OTTAWA — After holding public hearings and gathering evidence in private, inquiry commissioner Marie-Josée Hogue has released an interim report into foreign interference in Canada’s last two general elections.

The public inquiry was established after a series of media reports in the Globe and Mail and Global News cited anonymous national security sources who alleged that China meddled in the 2019 and 2021 federal elections. 

Some key take-aways from the report: 

— Foreign interference in the 2019 and 2021 elections did not change who formed government

Hogue had no difficulty concluding there was foreign interference in the elections, but she said it did not undermine the integrity of the votes. 

“The Liberal party would have been in government with or without foreign interference in 2019 and 2021,” she wrote. 

That conclusion was based on evidence from national security officials and testimony from top Conservative party brass, including former leader Erin O’Toole and his campaign co-chair. 

Hogue also said foreign interference has been a known national security threat for decades, and Canada has robust measures to protect voting in elections. However, she also noted that those threats are evolving. 

— China is responsible for most of the meddling in Canada’s electoral processes 

The People’s Republic of China is the biggest threat to Canada’s elections, according to the Canadian Security Intelligence Service. “The PRC does not support any particular party, but rather supports politics and positions that it views are pro-PRC, regardless of the political affiliation of a particular candidate,” Hogue’s report said. 
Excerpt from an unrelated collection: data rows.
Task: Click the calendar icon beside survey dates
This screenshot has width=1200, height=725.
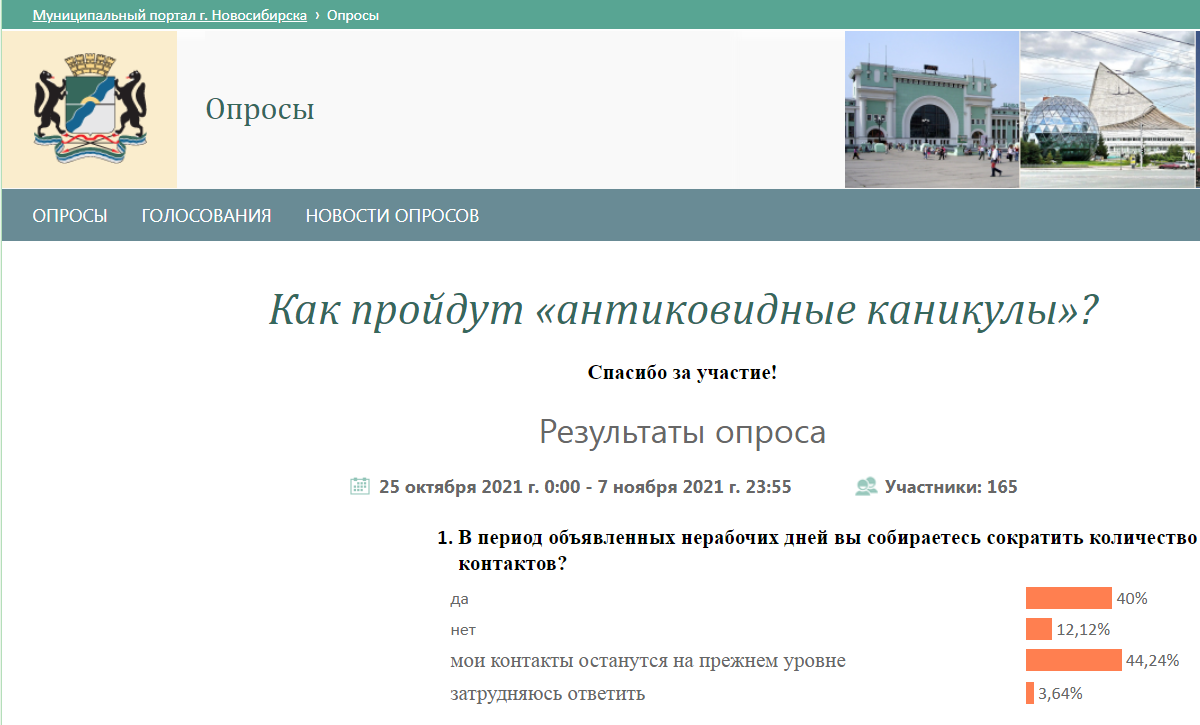Action: click(x=360, y=487)
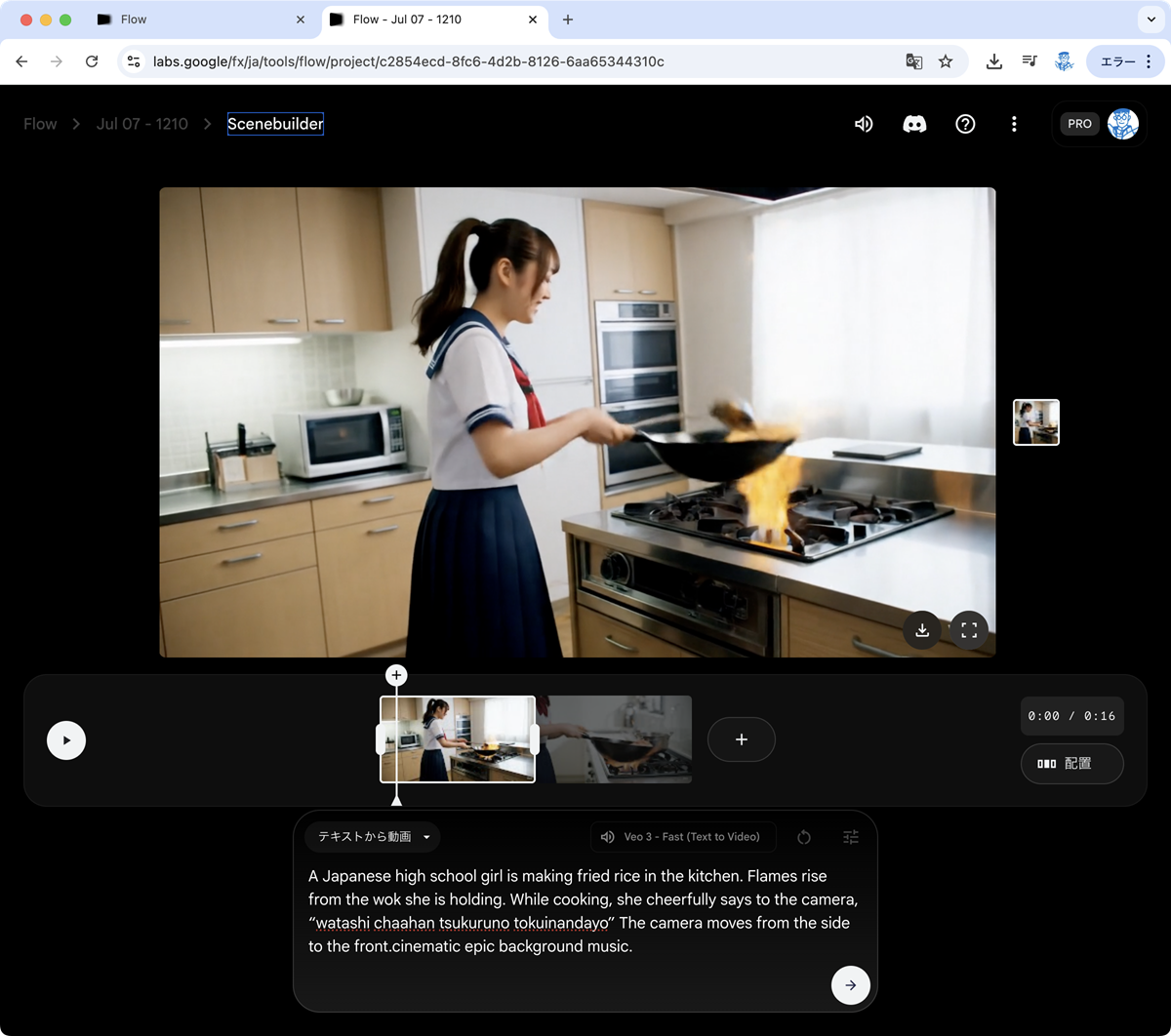Click the small clip thumbnail beside the preview

click(1035, 422)
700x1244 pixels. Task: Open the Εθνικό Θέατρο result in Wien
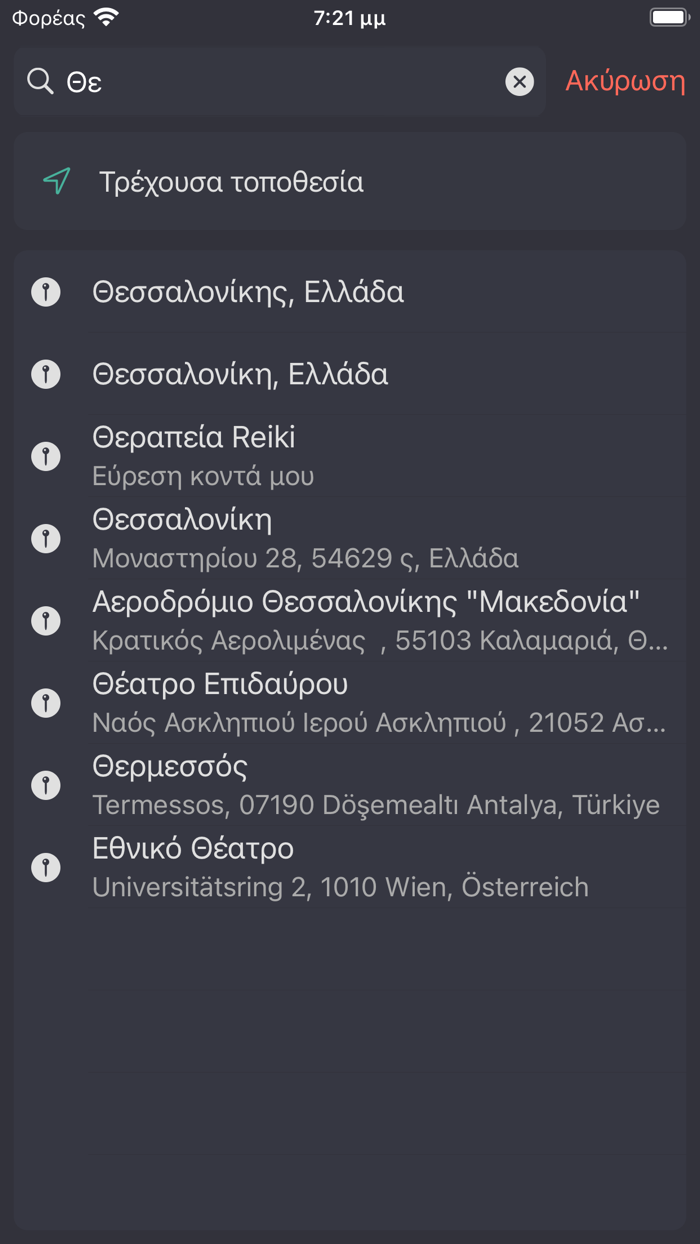[x=340, y=866]
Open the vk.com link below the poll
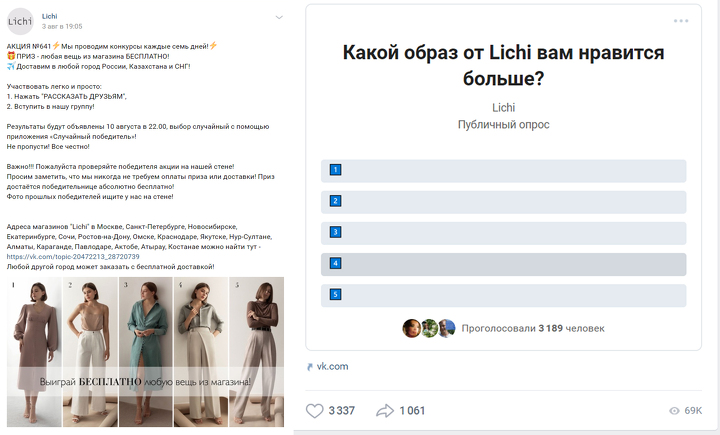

Beijing is trying to influence government officials, candidates, political organizations and especially diaspora communities, who are commonly targeted through their extended family members still living in China. 

“Governments from people’s countries of origin have targeted them on social media and through cyberattacks, surveilled them and threatened them verbally and physically. People spoke about family members in their countries of origin having their passports taken away or denied so they cannot come to Canada to visit,” Hogue wrote. 

Russia, India, Pakistan and Iran are also possible foreign interference actors, though Hogue said intelligence indicates Russia is not a significant foreign threat. 

India may have tried to give financial support to certain candidates in the 2021 election but Hogue said this was done without the candidates knowing, and she hasn’t identified shortcomings with the way the government handled those cases. 

— Foreign interference is undermining trust in democracy 

Hogue found that the main impact of foreign interference in the last two elections is that it’s made some people lose trust in the democratic process, “rightly or wrongly.” 

“While awareness and foreign interference may at one time have been largely within the domain of security and intelligence agencies and hidden from public view, the cat is now out of the proverbial bag,” the report said. 

Hogue said undermining faith in democracy is one of the main goals for states that are meddling in foreign elections, and it’s important for the government to work hard to rebuild that trust.

She also noted that the commission must take care that its work doesn’t unnecessarily erode public confidence in a system “that remains fundamentally sound.” 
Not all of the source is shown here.